• **Text extract**:
begin

Financing: Remittances to India – the second-largest source of external financing after services exports – are projected to grow by 3.7 per cent to $124 billion in 2024 and another 4 per cent to $129 billion in 2025, the Economic Survey said on Monday. The primary source of remittances to India are oil exporting countries. India has the largest expatriate population and is the top remittance recipient country, according to the World Bank. In 2023, remittances to India were projected to reach $120 billion. “The outlook for remittances to India for 2024 is strong, with remittance growth expected to moderate to 3.7 per cent, reaching $124 billion in 2024,” the Economic Survey, tabled in Parliament by Finance Minister Nirmala Sitharaman, said. It said the diversification of India’s migrant pool – between a large share of highly skilled workers employed in high-income OECD markets and low-skilled migrants employed in GCC markets – is likely to provide stability to their remittances in the event of external shocks.

end

• **Task prompt**:
Extend the passage above on remittances to India, starting right after its last sentence.

• **Available data**:
begin

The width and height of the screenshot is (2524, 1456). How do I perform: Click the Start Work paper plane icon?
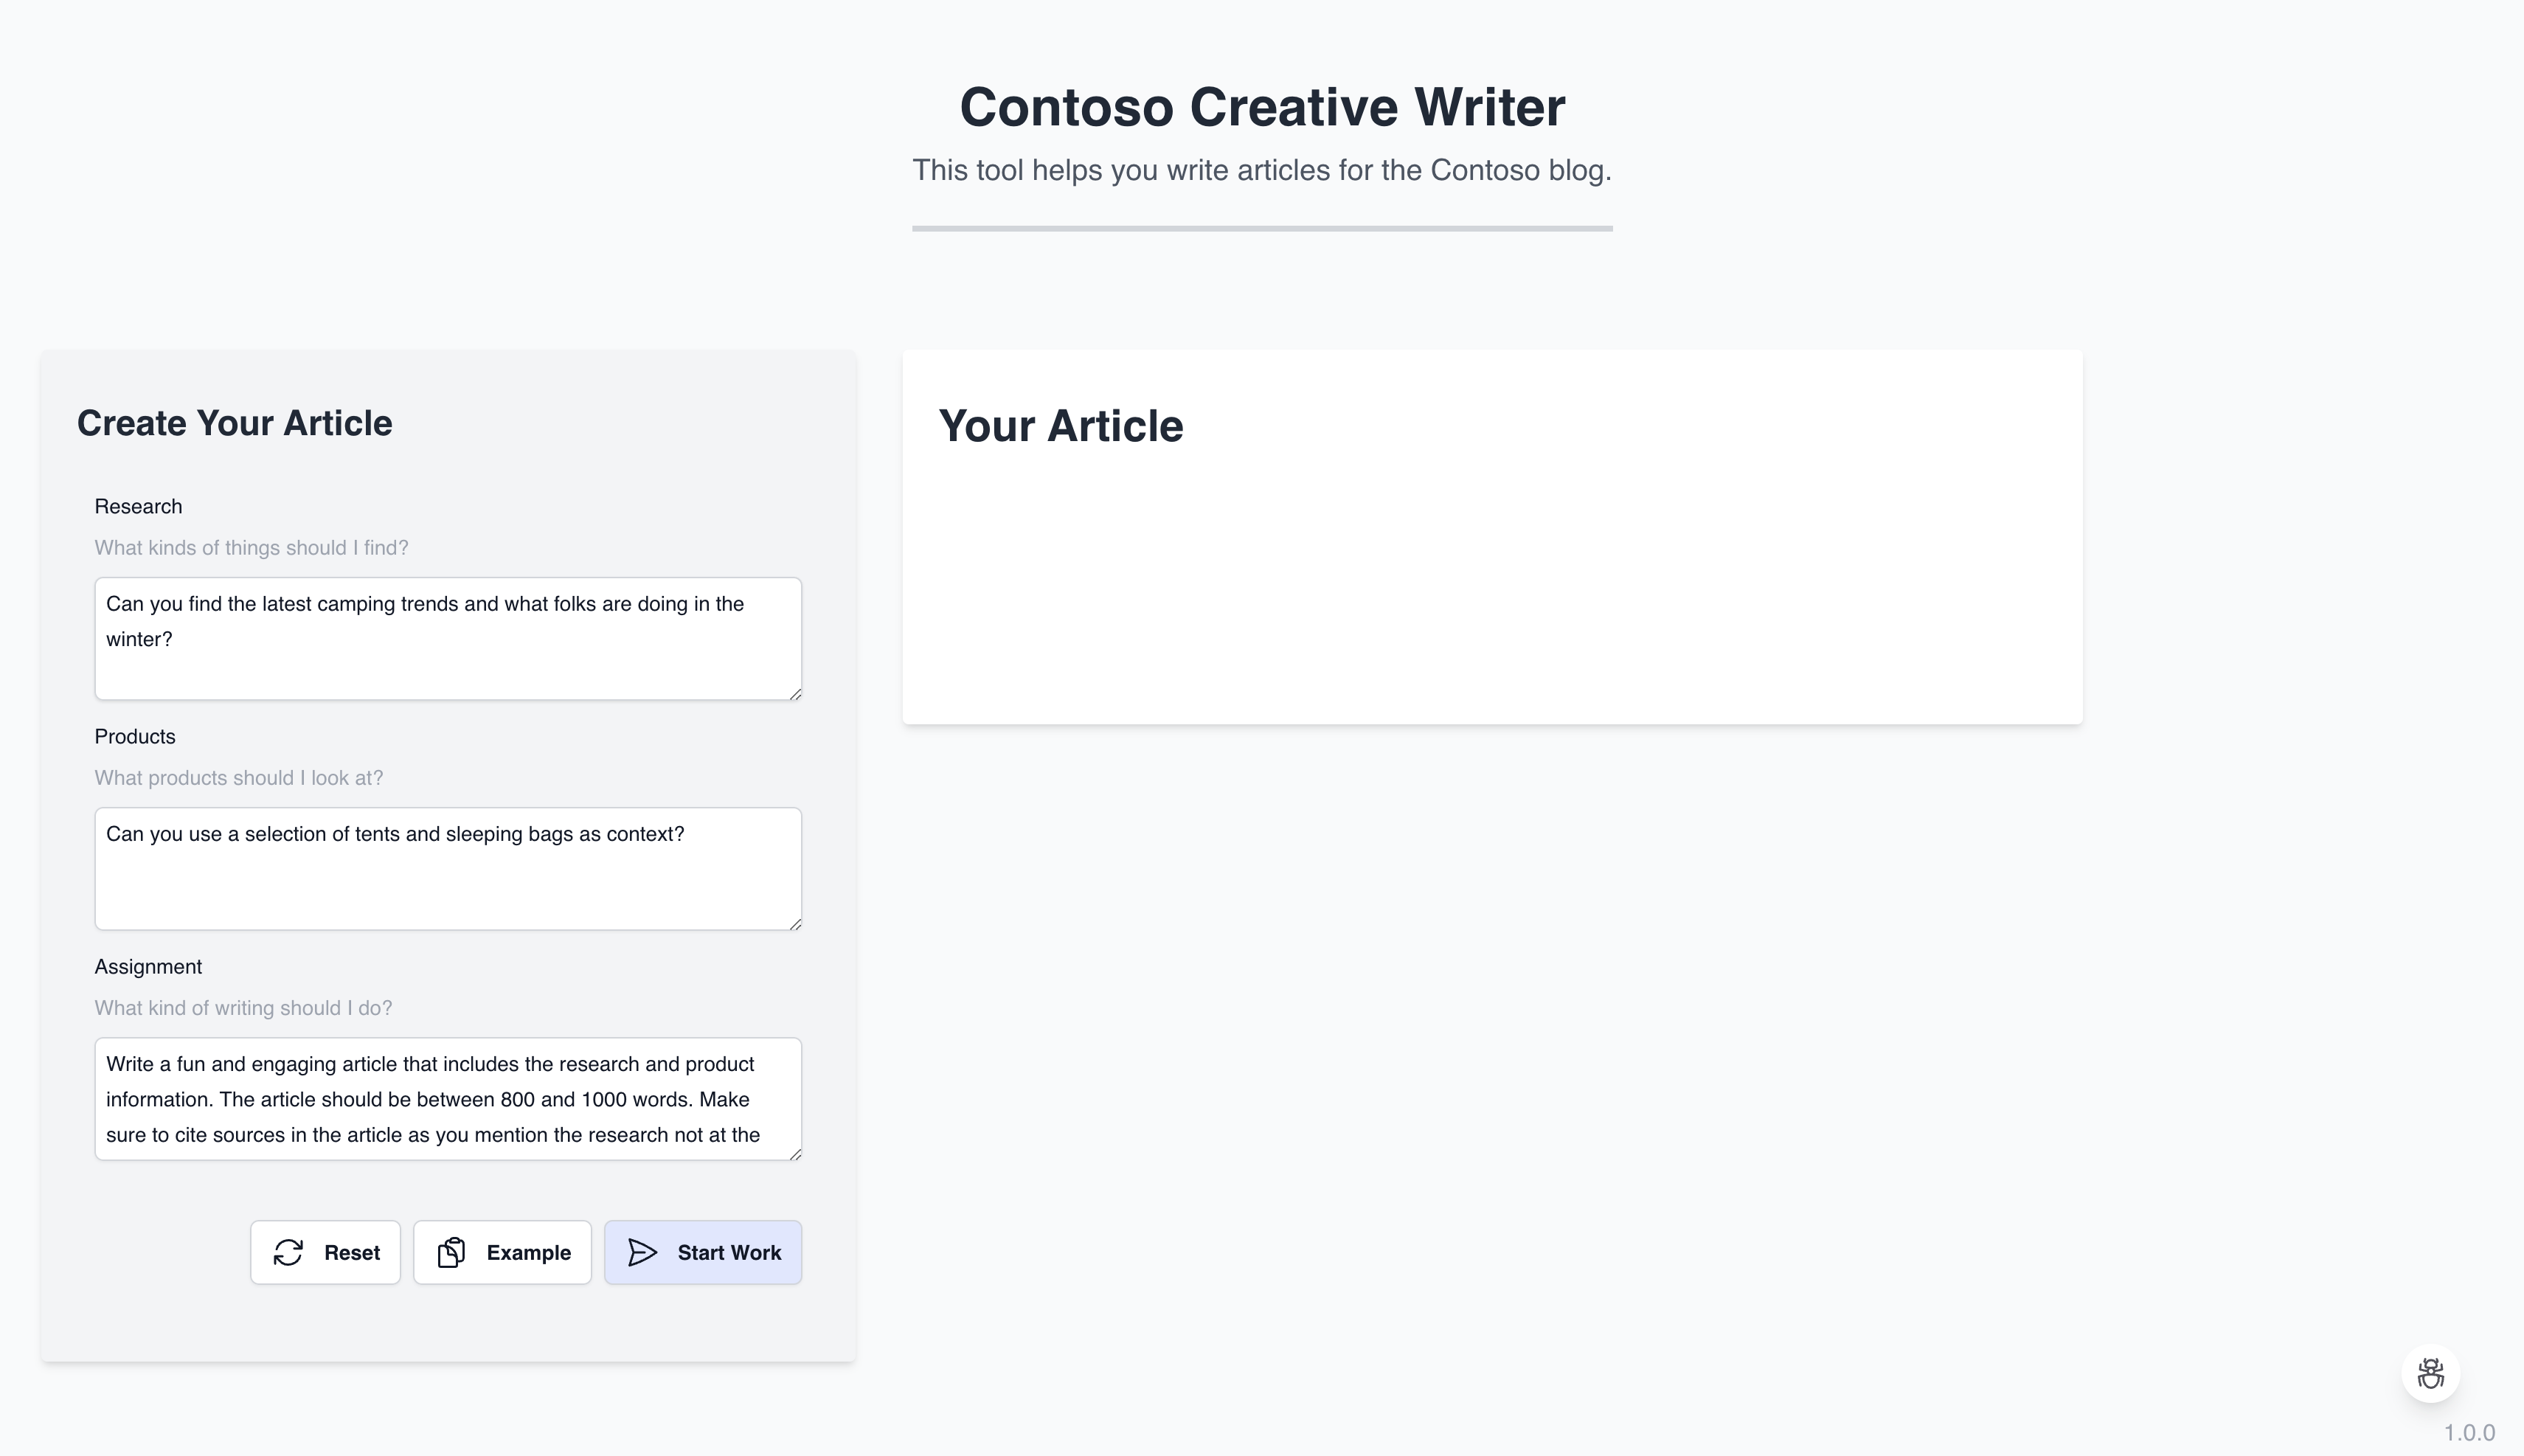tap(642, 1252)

end

• **Output**:
“India’s efforts to link its Unified Payment Interface (UPI) with source countries such as the UAE and Singapore are expected to reduce costs and accelerate remittances,” the survey said. In 2023, the increase in remittances was mainly driven by declining inflation and strong labour markets in the United States and Europe – the largest destinations for India’s skilled migrants – and positive demand for skilled and low-skilled workers in other OECD destinations as well as GCC countries. Net services receipts increased from $143.3 billion during 2022-23 to $162.8 billion in 2023-24, mainly led by rising exports of software, travel and business services. The survey said that when the value of rupee depreciates in terms of foreign currencies, money remitters get better value, be it UAE Dirham, US Dollar, British Pound or any other currency. For every one US Dollar sent by a person working in a distant country, he returns back an increased amount after converting it as required according to the foreign country he works in. Hence, remittances exhibited a positive correlation with exchange rate movement.